Voci salvate
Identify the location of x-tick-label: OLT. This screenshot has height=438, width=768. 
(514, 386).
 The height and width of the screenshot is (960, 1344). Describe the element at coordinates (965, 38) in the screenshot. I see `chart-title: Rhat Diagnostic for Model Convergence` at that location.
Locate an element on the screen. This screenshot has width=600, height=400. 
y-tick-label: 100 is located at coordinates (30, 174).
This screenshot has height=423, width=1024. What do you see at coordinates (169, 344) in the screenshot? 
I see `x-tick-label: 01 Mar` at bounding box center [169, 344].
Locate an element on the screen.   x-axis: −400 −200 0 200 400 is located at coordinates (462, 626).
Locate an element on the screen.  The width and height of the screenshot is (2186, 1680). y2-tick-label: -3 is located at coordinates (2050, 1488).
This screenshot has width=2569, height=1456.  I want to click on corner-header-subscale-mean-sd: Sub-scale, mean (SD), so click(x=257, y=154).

[Descrizione del compito]
Ricopia parola per parola tutte le righe qui sopra, senza cambiare nulla.

[Risposta]
Identify the location of x-tick-label: OLT. This screenshot has height=438, width=768. 
(514, 386).
 The height and width of the screenshot is (960, 1344). Describe the element at coordinates (965, 38) in the screenshot. I see `chart-title: Rhat Diagnostic for Model Convergence` at that location.
Locate an element on the screen. This screenshot has width=600, height=400. 
y-tick-label: 100 is located at coordinates (30, 174).
This screenshot has height=423, width=1024. What do you see at coordinates (169, 344) in the screenshot? 
I see `x-tick-label: 01 Mar` at bounding box center [169, 344].
Locate an element on the screen.   x-axis: −400 −200 0 200 400 is located at coordinates (462, 626).
Locate an element on the screen.  The width and height of the screenshot is (2186, 1680). y2-tick-label: -3 is located at coordinates (2050, 1488).
This screenshot has width=2569, height=1456.  I want to click on corner-header-subscale-mean-sd: Sub-scale, mean (SD), so click(x=257, y=154).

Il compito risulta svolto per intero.